Decisions
Decisions are how In Parallel preserves the "why" behind execution changes — so you can answer "why did we do this?" with a link, not a reconstruction.
What it is
Execution plans change because decisions happen: priorities shift, deadlines move, ownership changes, risks get accepted or escalated. Without a record of those decisions, teams spend time reconstructing context from memory, slides, and old chat threads. In Parallel maintains a Decision Registry — a queryable record of every significant decision, linked to the meeting that produced it, the scope it affects, and the plan changes that resulted.
This is what keeps the Living Execution Plan trustworthy over time — not just what's current, but why it became current.
How it works
Each decision record captures:
Field | What it records |
What | The specific choice made — one clear statement |
Why | The context, constraint, or learning that drove the decision |
Who | Who was accountable or made the call |
When | The meeting or moment where the decision was reached |
What changed | How the Living Execution Plan changed as a result |
Decisions link to the meeting that produced them and to the plan updates that resulted. That chain — decision → plan change — is what makes execution evolution explainable to stakeholders and future team members.
What counts as a decision
A decision is anything that materially changes execution reality:
Reprioritizing work ("A is now more important than B")
Committing to a deadline or scope ("we'll ship by X")
Changing ownership ("this moves to team Y")
Accepting or escalating a risk
Stopping or pausing work
Not every conversational conclusion needs a record. The decisions log is high-signal by design: fewer entries, each one material. A useful test: if someone could reasonably ask "why did we do this?" in three months, it's worth capturing. If it's a meeting observation rather than a choice, it belongs in the meeting summary, not the decisions log.
Decisions most commonly surface through the meeting loop — discussion produces signals, the post-meeting report proposes decisions, and confirmation makes them part of durable history.

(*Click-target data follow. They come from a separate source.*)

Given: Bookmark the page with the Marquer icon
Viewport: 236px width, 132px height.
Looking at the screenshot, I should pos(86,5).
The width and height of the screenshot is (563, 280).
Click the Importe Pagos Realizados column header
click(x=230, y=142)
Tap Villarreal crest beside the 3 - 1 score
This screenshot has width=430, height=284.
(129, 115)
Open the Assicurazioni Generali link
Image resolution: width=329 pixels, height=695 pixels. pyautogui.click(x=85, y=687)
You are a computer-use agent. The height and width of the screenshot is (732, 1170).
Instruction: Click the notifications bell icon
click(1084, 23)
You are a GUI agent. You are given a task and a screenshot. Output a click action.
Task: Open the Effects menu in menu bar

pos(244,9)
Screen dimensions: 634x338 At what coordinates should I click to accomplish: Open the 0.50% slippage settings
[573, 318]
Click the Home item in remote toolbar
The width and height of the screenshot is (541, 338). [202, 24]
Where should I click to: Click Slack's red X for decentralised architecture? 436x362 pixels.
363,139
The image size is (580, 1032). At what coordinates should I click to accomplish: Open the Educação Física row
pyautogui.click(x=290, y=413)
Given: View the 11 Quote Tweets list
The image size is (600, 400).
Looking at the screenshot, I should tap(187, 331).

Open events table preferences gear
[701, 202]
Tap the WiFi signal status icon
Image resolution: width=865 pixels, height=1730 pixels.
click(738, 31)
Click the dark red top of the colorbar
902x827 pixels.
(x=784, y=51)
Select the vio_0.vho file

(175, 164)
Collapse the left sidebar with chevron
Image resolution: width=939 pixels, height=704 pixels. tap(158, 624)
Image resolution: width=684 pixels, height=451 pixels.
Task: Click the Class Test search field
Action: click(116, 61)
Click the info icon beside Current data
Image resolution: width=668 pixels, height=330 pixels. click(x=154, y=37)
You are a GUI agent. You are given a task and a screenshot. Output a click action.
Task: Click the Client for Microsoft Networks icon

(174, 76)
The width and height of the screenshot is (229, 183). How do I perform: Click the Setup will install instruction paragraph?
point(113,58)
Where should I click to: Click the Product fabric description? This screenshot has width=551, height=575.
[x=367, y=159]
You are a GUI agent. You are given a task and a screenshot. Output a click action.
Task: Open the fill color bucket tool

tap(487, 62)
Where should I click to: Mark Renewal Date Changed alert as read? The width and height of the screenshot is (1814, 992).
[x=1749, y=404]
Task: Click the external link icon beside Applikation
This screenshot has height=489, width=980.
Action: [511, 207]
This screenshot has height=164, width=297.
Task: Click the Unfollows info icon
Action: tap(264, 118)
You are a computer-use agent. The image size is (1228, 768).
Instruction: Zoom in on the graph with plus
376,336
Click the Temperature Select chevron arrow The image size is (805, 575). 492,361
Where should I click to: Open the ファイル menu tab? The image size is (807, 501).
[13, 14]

Using decisions effectively
Make decisions explicit when they happen Clear language helps both alignment in the room and capture quality: "Decision: we will…", "We're choosing A over B", "This is now owned by…". You don't need a script — just a deliberate signal that a choice is being made.
Capture tradeoffs, not just outcomes The reasoning is what prevents re-litigating later: "because we learned X", "because risk Y is unacceptable", "because the customer requires…". The outcome alone doesn't carry that context forward.
Link decisions in stakeholder communication When execution changes materially, don't rewrite the story. Link the snapshot (what changed) and the decision (why it changed). That pair answers most stakeholder questions without requiring a custom update.